## What you are asked to do:
Below, locate the line that contains "How do I perform: Choose". Repeat exactly from that line to the line that contains "This screenshot has height=428, width=634.", inclusive, leaving out the pictures.

(Source data)
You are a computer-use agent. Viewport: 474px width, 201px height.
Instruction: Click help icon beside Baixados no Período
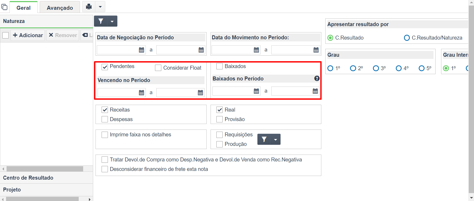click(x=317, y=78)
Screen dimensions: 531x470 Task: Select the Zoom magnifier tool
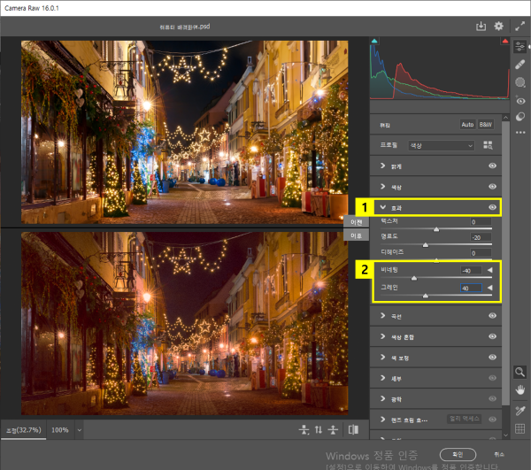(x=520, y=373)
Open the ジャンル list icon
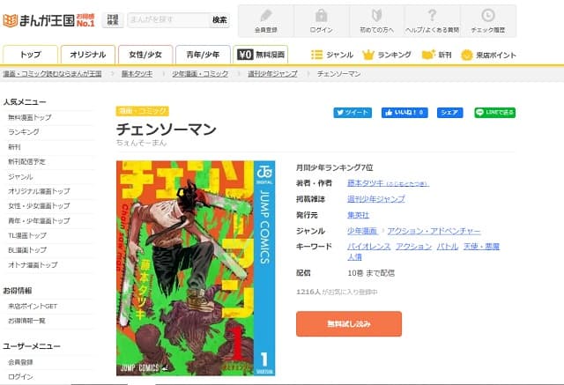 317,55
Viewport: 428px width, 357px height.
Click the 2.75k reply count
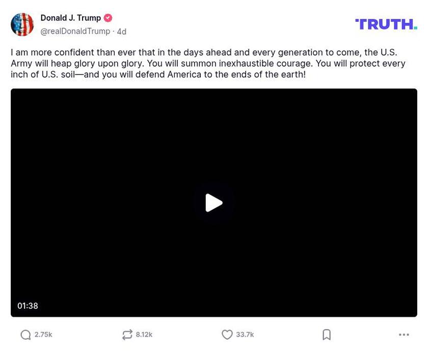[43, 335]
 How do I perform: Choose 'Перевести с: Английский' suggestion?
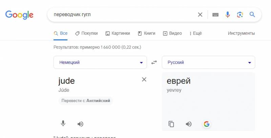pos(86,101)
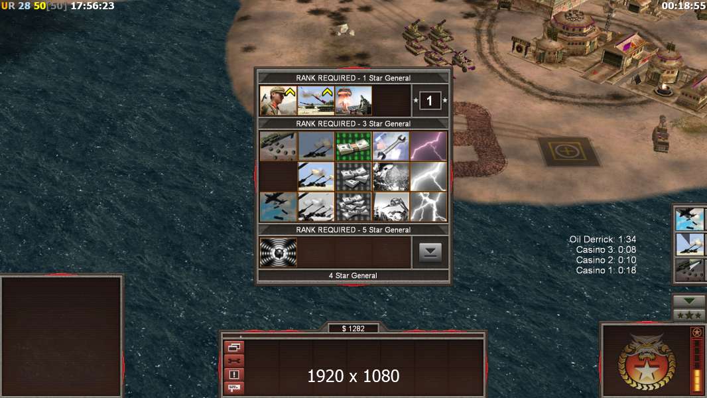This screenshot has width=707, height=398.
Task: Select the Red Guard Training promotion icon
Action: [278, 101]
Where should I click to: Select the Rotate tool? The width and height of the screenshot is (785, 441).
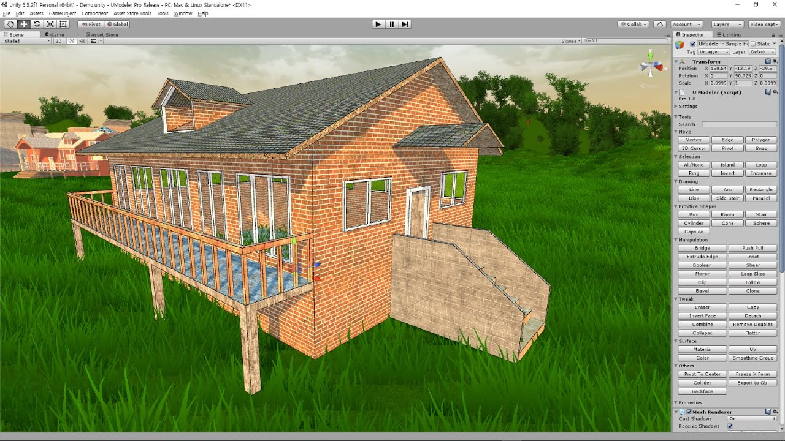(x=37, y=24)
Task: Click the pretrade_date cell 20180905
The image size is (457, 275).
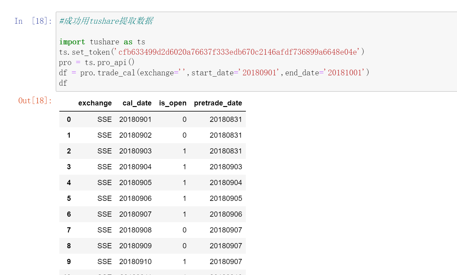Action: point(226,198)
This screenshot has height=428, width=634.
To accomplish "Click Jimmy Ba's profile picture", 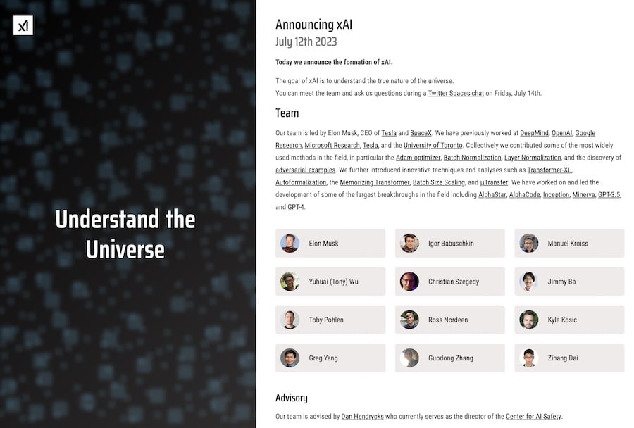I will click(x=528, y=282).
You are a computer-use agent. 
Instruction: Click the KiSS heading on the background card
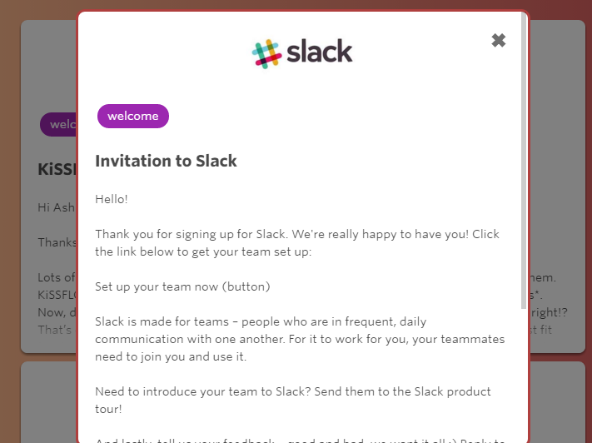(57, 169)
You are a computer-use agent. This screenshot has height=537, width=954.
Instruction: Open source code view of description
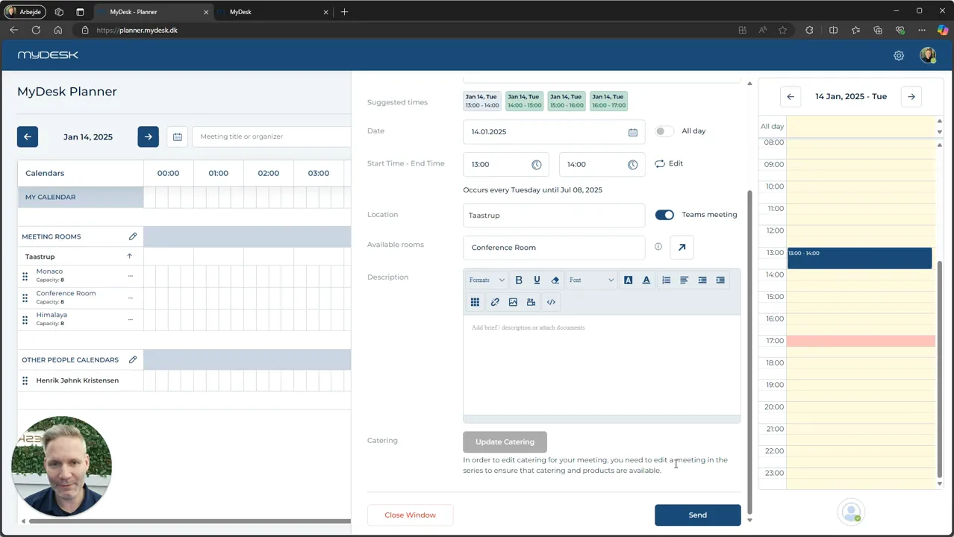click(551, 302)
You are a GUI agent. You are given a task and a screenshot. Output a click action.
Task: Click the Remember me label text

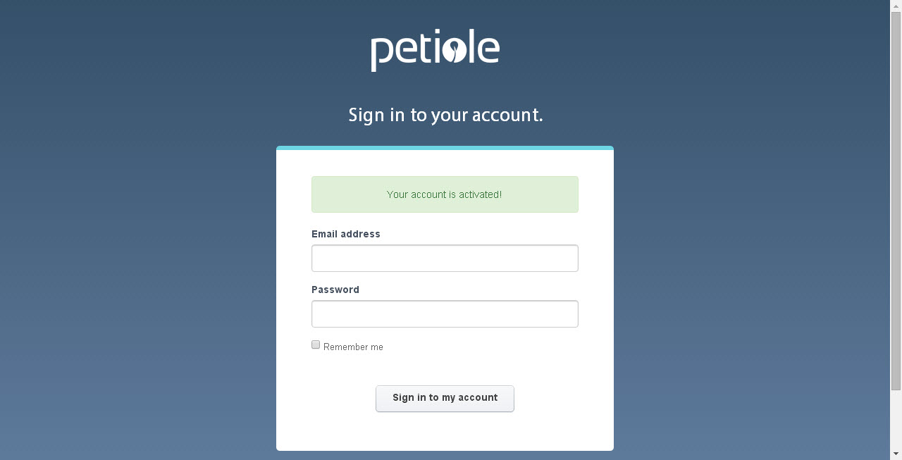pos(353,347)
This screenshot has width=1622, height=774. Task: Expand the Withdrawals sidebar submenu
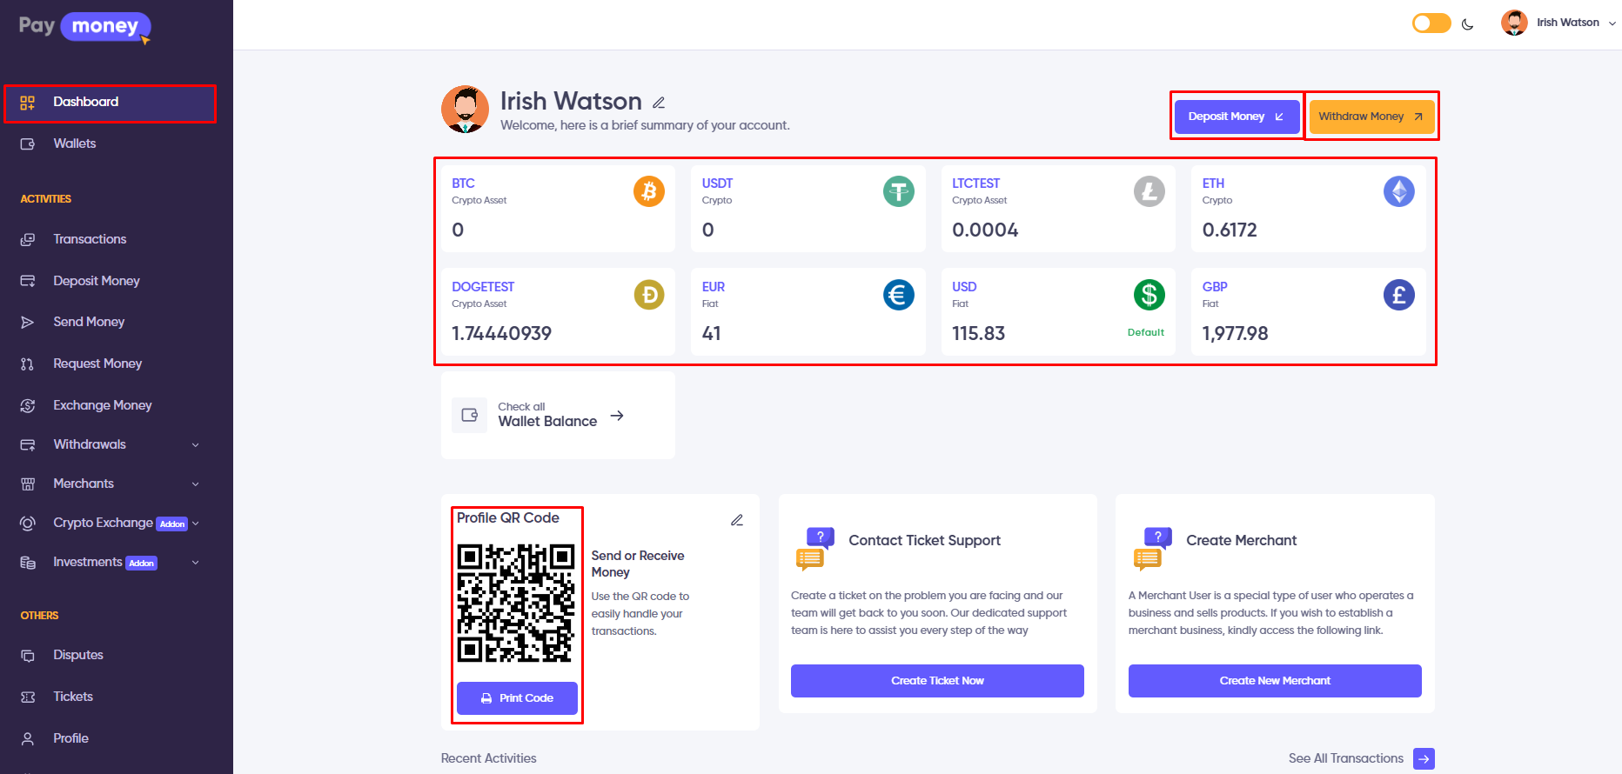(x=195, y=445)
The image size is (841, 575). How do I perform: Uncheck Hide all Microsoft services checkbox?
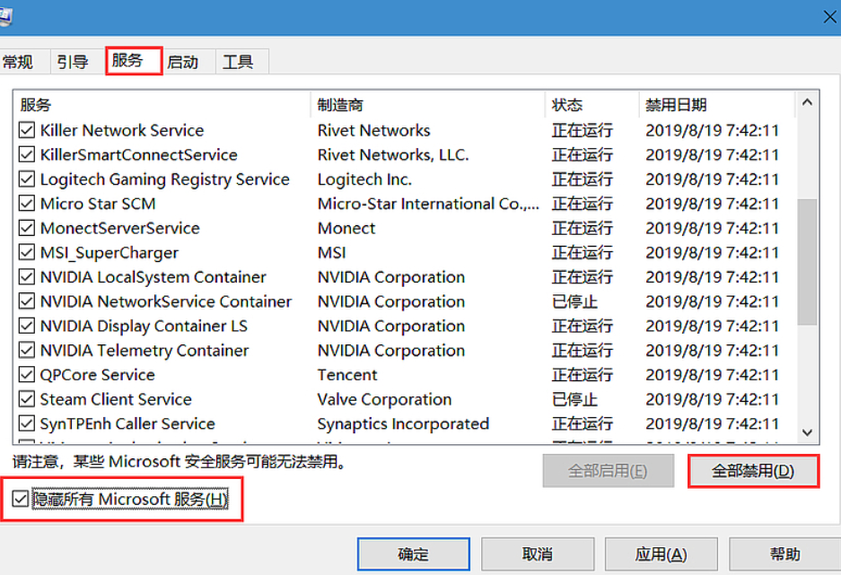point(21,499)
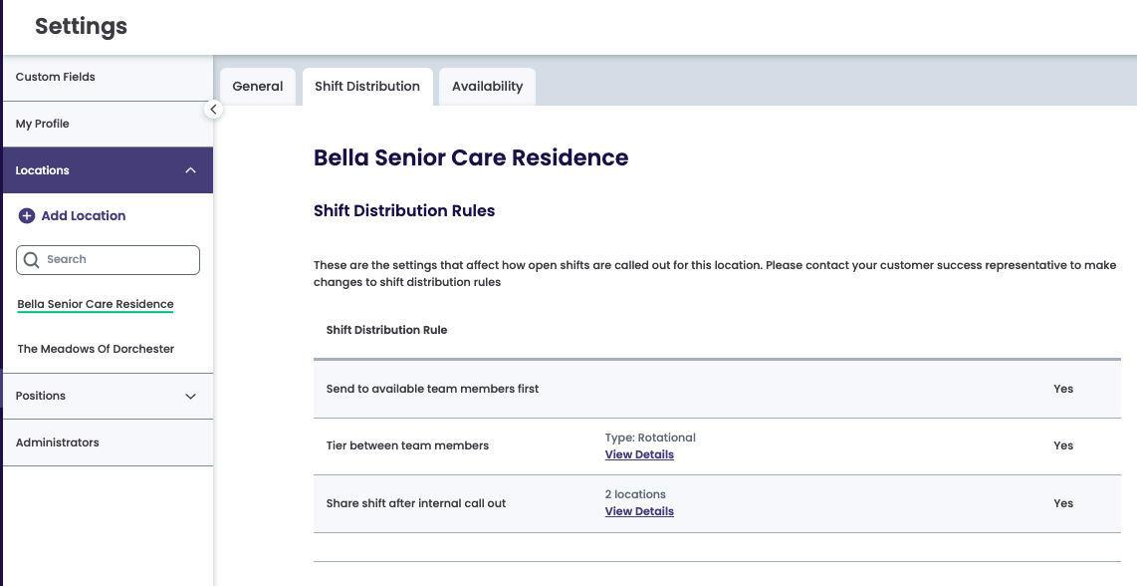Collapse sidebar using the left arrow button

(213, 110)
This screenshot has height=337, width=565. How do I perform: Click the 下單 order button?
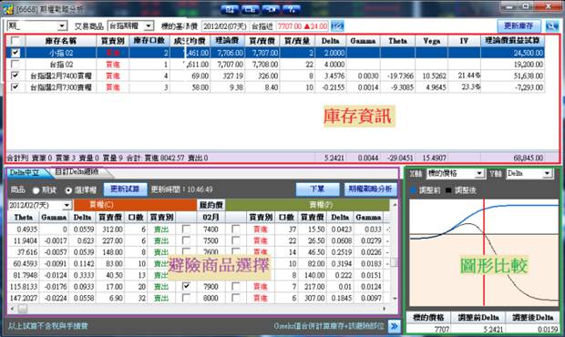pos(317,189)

## Problem solution:
 How do I perform: Choose 'Перевести с: Английский' suggestion?
pos(86,101)
This screenshot has width=707, height=398.
Task: Select the Red Guard Training promotion icon
Action: [278, 101]
Where should I click to: Select the Rotate tool? The width and height of the screenshot is (785, 441).
(x=37, y=24)
Task: Click the pretrade_date cell 20180905
The image size is (457, 275).
Action: point(226,198)
This screenshot has height=428, width=634.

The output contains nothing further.